Sekiz soruda TEOG

Sekiz soruda TEOG

Lise yerleştirme sonuçlarının açıklanmasının ardından TEOG yeniden tartışılmaya başladı. İşte sekiz soruda Milli Eğitim Bakanı Nabi Avcı'nın "Ece Ayhan'ın dediği gibi 'Efendiler, ne yani çocuklar hiç gülmeyecekler mi?" diyerek açıkladığı sistem ve ortaya

Lise yerleştirme sonuçları tartışmaları beraberinde getirdi. Sürekli değişikliklerin yapıldığı eğitim sisteminde son dokuz yılda liselere yerleştirme sistemi de tam dört kez değişti. 2013-2014 eğitim yılında yeni bir sistem uygulanmaya başladı. Temel Eğitimden Ortaöğretime Geçiş Sistemi'ne (TEOG) göre öğrenciler merkezi olarak yapılan okul sınavlarıyla ölçüldü. TEOG öncesinde yapılan tartışmalar lise yerleştirme sonuçlarının açıklanmasının ardından da devam ediyor. İşte sekiz soruda TEOG ve ortaya çıkan sorunlar.

TEOG Nedir?

2010 yılından itibaren öğrenciler liseye 8. sınıfta girdikleri tek aşamalı Seviye Belirleme Sınavı ( SBS) sonuçlarına göre yerleşiyordu. Bakanlık bu sistemi üç yıl uygulandıktan sonra değiştirdi. 2013-2014 yeni bir sistem uygulanmaya başladı. Bunun adına Temel Eğitimden Ortaöğretime Geçiş (TEOG) dendi. Milli Eğitim Bakanı Nabi Avcı

"Ece Ayhan'ın dediği gibi 'Efendiler, ne yani çocuklar hiç gülmeyecekler mi?"

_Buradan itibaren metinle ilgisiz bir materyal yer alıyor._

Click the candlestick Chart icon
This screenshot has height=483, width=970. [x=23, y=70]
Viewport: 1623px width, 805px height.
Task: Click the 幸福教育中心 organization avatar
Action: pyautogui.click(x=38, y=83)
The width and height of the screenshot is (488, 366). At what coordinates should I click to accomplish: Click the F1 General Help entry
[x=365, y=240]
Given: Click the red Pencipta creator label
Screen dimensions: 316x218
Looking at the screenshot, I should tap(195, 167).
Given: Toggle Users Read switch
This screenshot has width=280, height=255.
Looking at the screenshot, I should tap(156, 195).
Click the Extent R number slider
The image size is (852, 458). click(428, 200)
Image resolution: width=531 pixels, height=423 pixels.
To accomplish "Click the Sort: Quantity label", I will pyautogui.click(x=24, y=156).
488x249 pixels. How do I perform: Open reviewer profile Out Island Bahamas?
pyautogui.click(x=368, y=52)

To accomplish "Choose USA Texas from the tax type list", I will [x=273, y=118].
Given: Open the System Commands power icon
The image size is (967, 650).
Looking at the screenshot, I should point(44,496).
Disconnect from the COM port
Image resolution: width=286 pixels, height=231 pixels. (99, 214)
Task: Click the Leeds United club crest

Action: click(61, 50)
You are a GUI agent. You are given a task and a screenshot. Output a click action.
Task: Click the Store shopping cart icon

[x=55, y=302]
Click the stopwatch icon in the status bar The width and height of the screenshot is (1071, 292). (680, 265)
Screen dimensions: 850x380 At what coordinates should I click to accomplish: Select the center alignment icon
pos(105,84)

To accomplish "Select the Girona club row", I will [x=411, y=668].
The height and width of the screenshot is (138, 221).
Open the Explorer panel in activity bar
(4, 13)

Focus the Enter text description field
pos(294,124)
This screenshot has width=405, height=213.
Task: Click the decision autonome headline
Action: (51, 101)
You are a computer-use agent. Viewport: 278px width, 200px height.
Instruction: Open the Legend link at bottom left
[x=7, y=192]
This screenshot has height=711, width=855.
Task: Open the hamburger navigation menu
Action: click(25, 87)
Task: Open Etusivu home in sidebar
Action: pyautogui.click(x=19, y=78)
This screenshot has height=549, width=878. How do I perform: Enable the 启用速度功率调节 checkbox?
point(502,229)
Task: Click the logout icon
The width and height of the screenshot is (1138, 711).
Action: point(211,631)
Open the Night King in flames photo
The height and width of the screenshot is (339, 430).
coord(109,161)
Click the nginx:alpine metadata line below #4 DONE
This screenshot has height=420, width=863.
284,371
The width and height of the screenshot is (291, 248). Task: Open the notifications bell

diyerek yeni sistemi açıkladığında çocukların daha mutlu olacağını söyledi. Buna göre geçtiğimiz yıl Türkçe, Fen ve Teknoloji, Matematik, İnkılap Tarihi ve Atatürkçülük, Yabancı Dil, Din Kültürü ve Ahlak Bilgisi derslerinin okulda yapılan dönemsel sınavlarından biri, merkezi olarak MEB tarafından yapıldı. Buna göre öğrencinin 6, 7 ve 8. sınıf yılsonu başarı puanlarının aritmetik ortalamasının yüzde 30'u ile 8. sınıf ağırlıklandırılmış merkezi sınav puanının yüzde 70'inin toplamı, yerleştirmeye esas puanı oluşturdu. Bu sistemle okuldaki eğitimin ve öğretmenin etkinliğinin artması hedeflendi. Dershaneye olan bağımlılığın da azalacağı belirtildi.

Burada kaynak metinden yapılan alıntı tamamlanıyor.